- Your assignment -
Your output should be the lines from the start of the data through the line containing "You are a computer-use agent. The height", exactly and nothing more.

- - -

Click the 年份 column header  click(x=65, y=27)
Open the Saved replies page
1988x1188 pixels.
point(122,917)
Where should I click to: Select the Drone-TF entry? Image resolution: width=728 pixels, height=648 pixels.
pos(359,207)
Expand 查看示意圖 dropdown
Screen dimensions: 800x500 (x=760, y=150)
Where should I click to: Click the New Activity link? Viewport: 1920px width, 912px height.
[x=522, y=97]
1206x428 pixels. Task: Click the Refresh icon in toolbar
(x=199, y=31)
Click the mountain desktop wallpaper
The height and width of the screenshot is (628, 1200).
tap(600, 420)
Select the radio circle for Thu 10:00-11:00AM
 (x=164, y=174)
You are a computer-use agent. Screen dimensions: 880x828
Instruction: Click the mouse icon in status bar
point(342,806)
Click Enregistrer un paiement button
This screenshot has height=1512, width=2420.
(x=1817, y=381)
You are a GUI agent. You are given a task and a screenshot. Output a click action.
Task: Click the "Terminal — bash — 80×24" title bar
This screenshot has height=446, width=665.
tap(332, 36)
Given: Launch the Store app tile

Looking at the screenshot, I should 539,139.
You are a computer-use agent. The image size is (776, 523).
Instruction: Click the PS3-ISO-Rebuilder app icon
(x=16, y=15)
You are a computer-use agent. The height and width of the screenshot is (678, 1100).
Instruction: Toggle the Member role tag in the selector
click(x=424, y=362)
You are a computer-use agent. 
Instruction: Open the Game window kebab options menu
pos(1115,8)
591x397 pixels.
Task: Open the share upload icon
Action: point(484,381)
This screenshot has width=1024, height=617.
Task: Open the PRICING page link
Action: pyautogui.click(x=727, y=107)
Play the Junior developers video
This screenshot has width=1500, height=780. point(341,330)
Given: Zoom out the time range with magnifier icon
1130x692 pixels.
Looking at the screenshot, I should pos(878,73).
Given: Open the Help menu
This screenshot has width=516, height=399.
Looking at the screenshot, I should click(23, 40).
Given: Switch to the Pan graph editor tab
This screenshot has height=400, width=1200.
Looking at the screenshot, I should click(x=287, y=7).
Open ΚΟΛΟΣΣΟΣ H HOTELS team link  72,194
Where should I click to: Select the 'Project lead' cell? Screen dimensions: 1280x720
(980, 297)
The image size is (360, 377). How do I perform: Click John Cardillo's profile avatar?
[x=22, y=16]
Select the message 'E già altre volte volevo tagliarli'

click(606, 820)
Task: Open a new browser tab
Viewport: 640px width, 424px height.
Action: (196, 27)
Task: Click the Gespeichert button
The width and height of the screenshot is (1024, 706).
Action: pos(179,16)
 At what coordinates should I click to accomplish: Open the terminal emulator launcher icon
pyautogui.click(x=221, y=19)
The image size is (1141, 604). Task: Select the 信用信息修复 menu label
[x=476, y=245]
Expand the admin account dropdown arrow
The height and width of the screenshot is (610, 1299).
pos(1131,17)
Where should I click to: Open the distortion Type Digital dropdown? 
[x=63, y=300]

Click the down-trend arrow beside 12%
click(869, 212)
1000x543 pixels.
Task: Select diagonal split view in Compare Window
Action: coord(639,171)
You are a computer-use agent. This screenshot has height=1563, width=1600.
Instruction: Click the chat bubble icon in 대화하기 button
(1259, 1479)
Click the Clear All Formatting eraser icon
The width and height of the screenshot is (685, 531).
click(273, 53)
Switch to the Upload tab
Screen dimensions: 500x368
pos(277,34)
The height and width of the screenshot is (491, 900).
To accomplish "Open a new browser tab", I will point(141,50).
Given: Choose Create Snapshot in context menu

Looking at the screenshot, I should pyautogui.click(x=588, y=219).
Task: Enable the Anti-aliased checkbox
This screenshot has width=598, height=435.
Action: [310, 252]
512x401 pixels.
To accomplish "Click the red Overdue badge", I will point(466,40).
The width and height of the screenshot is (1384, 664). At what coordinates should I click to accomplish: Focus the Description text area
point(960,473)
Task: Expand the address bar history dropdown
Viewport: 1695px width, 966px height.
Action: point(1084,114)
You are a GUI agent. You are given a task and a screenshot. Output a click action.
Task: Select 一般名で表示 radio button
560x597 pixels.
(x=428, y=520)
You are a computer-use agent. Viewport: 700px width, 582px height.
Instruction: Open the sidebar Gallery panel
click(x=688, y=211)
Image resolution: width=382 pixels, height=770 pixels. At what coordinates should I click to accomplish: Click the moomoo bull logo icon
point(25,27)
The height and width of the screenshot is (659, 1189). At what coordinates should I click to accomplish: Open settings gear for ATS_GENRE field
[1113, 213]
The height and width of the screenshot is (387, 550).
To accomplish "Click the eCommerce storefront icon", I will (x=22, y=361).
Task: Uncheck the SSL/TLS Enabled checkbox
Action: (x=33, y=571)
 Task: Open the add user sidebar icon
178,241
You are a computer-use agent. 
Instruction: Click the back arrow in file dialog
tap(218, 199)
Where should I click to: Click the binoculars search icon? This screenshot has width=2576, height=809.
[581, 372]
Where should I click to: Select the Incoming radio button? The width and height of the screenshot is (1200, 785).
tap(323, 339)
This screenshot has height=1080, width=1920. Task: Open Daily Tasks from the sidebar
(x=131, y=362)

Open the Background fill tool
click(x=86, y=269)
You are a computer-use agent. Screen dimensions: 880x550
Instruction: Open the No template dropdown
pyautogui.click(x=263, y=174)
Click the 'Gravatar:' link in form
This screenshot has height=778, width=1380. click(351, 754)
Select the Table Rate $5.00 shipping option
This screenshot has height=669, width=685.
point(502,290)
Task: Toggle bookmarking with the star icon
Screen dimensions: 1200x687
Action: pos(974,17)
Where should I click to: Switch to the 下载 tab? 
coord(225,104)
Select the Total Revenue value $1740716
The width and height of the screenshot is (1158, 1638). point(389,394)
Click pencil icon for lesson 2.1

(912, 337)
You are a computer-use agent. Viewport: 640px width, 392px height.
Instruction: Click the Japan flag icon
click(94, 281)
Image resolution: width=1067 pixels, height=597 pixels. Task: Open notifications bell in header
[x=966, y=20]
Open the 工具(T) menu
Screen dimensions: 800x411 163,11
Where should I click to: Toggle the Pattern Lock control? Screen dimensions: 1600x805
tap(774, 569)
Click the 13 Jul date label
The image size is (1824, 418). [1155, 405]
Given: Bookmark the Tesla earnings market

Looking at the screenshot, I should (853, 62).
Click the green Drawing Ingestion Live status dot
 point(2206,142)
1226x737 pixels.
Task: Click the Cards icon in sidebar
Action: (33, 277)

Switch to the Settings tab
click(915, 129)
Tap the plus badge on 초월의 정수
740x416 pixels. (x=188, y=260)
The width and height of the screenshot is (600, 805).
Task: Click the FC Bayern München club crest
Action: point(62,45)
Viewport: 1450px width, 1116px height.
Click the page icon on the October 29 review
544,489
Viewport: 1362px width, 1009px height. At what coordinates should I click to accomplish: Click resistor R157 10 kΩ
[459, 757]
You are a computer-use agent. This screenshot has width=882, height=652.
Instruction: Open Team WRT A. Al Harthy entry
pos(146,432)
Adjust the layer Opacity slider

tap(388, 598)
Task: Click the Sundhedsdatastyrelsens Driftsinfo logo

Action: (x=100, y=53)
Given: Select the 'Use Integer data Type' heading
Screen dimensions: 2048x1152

- - -

- Exercise solution -
Click the 年份 column header  click(x=65, y=27)
Open the Saved replies page
1988x1188 pixels.
point(122,917)
Where should I click to: Select the Drone-TF entry? Image resolution: width=728 pixels, height=648 pixels.
pos(359,207)
Expand 查看示意圖 dropdown
Screen dimensions: 800x500 (x=760, y=150)
Where should I click to: Click the New Activity link? Viewport: 1920px width, 912px height.
[x=522, y=97]
1206x428 pixels. Task: Click the Refresh icon in toolbar
(x=199, y=31)
Click the mountain desktop wallpaper
The height and width of the screenshot is (628, 1200).
tap(600, 420)
Select the radio circle for Thu 10:00-11:00AM
 (x=164, y=174)
You are a computer-use agent. Screen dimensions: 880x828
Instruction: Click the mouse icon in status bar
point(342,806)
Click Enregistrer un paiement button
This screenshot has height=1512, width=2420.
(x=1817, y=381)
You are a GUI agent. You are given a task and a screenshot. Output a click action.
Task: Click the "Terminal — bash — 80×24" title bar
This screenshot has height=446, width=665.
tap(332, 36)
Given: Launch the Store app tile

Looking at the screenshot, I should 539,139.
You are a computer-use agent. The image size is (776, 523).
Instruction: Click the PS3-ISO-Rebuilder app icon
(x=16, y=15)
You are a computer-use agent. The height and width of the screenshot is (678, 1100).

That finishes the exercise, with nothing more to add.